- Work instruction: Go through the data below and return each line where the string "will" occurs.

Given records Block Start

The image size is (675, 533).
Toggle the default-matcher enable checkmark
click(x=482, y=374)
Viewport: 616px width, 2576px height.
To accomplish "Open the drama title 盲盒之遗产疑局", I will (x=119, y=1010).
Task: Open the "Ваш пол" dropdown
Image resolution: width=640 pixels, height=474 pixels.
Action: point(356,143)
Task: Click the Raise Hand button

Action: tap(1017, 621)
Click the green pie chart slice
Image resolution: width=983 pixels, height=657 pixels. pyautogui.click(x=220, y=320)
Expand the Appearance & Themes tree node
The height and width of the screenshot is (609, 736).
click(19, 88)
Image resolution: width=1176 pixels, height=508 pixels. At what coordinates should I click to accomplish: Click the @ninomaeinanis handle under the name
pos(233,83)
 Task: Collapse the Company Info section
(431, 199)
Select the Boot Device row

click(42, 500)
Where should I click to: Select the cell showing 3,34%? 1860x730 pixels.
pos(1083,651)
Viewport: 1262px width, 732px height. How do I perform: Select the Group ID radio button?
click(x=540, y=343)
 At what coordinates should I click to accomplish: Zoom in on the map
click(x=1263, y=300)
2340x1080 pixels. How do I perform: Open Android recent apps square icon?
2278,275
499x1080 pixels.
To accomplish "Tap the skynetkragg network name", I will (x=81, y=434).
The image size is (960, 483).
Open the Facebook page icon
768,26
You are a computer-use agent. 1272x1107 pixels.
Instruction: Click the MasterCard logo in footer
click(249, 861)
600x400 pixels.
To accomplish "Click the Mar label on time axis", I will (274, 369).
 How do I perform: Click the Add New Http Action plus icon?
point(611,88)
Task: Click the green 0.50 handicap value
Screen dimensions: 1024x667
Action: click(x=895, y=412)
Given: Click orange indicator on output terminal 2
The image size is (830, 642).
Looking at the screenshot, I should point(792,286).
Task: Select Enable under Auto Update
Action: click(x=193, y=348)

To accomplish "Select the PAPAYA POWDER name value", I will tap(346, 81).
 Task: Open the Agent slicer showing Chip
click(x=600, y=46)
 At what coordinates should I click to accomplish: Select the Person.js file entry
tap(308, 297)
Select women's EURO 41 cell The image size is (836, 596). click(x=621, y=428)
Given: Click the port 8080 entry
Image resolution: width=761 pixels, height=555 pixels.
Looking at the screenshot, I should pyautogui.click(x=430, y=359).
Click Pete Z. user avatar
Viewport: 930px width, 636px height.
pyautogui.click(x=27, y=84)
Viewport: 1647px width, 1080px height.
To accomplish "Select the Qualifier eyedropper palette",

Given records Block End

- Response for this exercise:
To accomplish "Open the drama title 盲盒之遗产疑局", I will (x=119, y=1010).
To accomplish "Tap the skynetkragg network name", I will (x=81, y=434).
To accomplish "Click the Mar label on time axis", I will (274, 369).
To accomplish "Select the PAPAYA POWDER name value", I will tap(346, 81).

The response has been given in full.